## Given entries
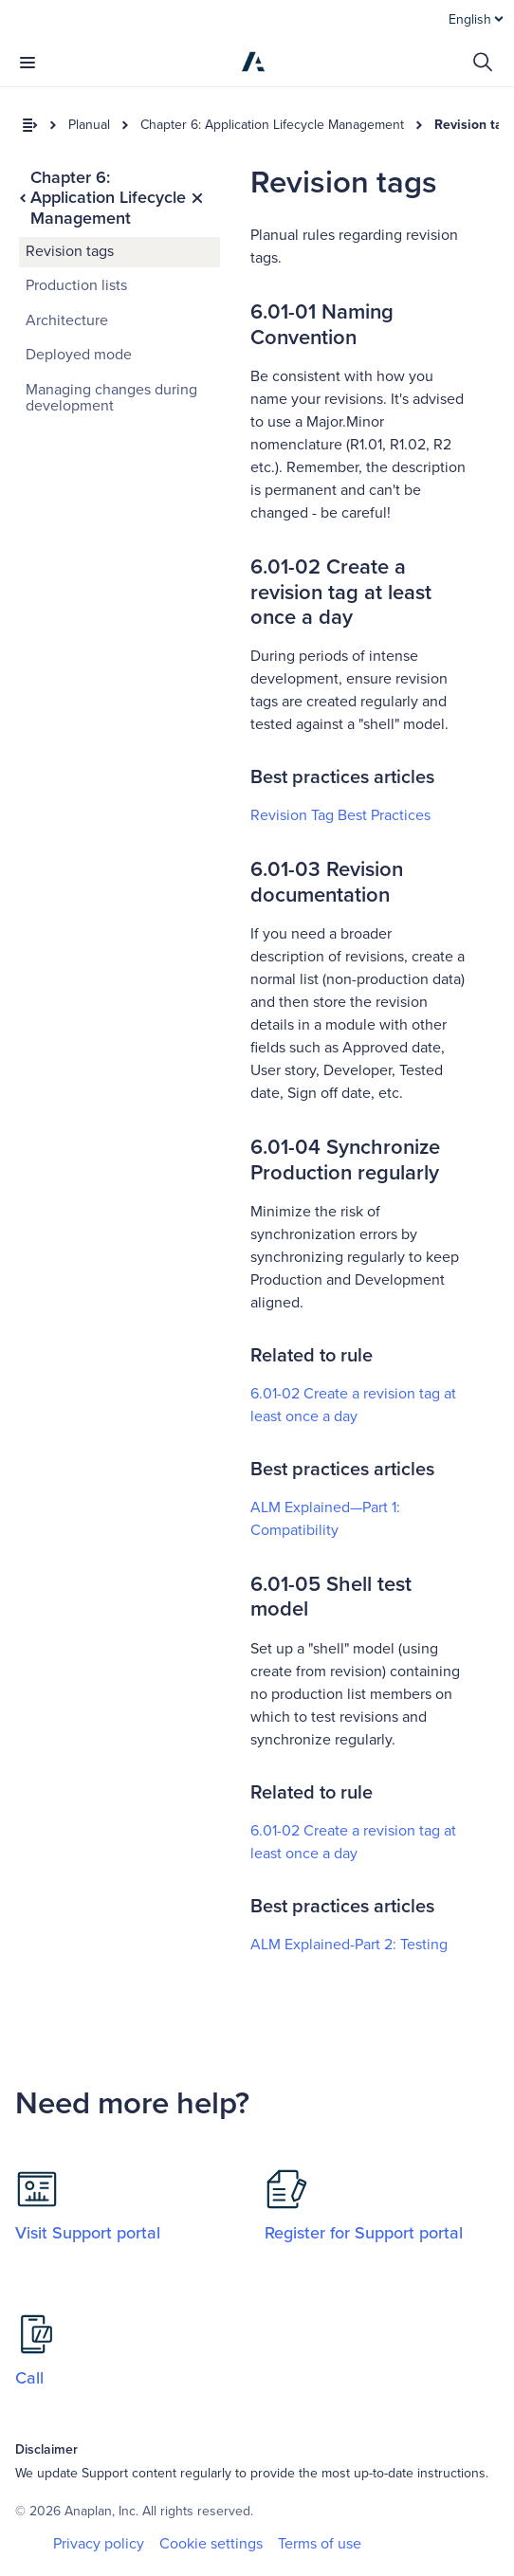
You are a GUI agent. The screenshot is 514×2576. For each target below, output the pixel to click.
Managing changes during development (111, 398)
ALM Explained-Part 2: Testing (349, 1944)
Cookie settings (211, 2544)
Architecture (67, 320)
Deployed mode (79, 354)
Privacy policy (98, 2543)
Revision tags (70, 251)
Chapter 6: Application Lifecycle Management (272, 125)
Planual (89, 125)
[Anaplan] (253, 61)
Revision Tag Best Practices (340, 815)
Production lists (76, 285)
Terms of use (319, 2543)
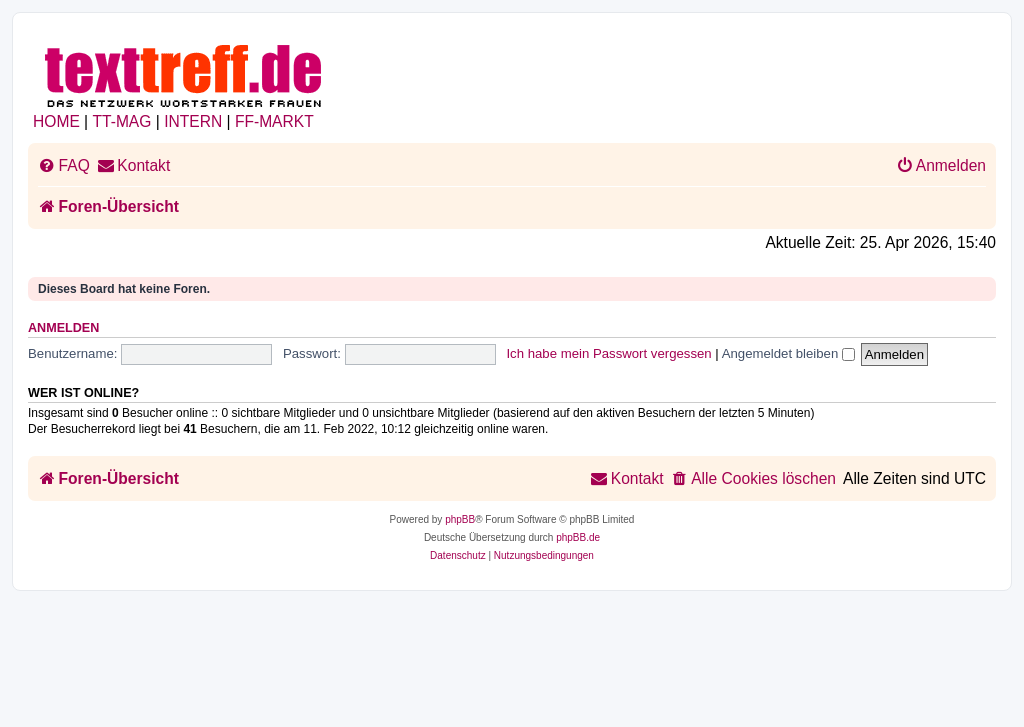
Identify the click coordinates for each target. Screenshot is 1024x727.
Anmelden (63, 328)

## What to produce
Copy word for word the entries starting at the line that contains "Architecture (67, 320)" and ending at the last line of the entries, leaving the pictures out.

## Finished task
Architecture (67, 320)
Deployed mode (79, 354)
Privacy policy (98, 2543)
Revision tags (70, 251)
Chapter 6: Application Lifecycle Management (272, 125)
Planual (89, 125)
[Anaplan] (253, 61)
Revision Tag Best Practices (340, 815)
Production lists (76, 285)
Terms of use (319, 2543)
Identify the click coordinates for each target. Screenshot is 1024x727.
Anmelden (63, 328)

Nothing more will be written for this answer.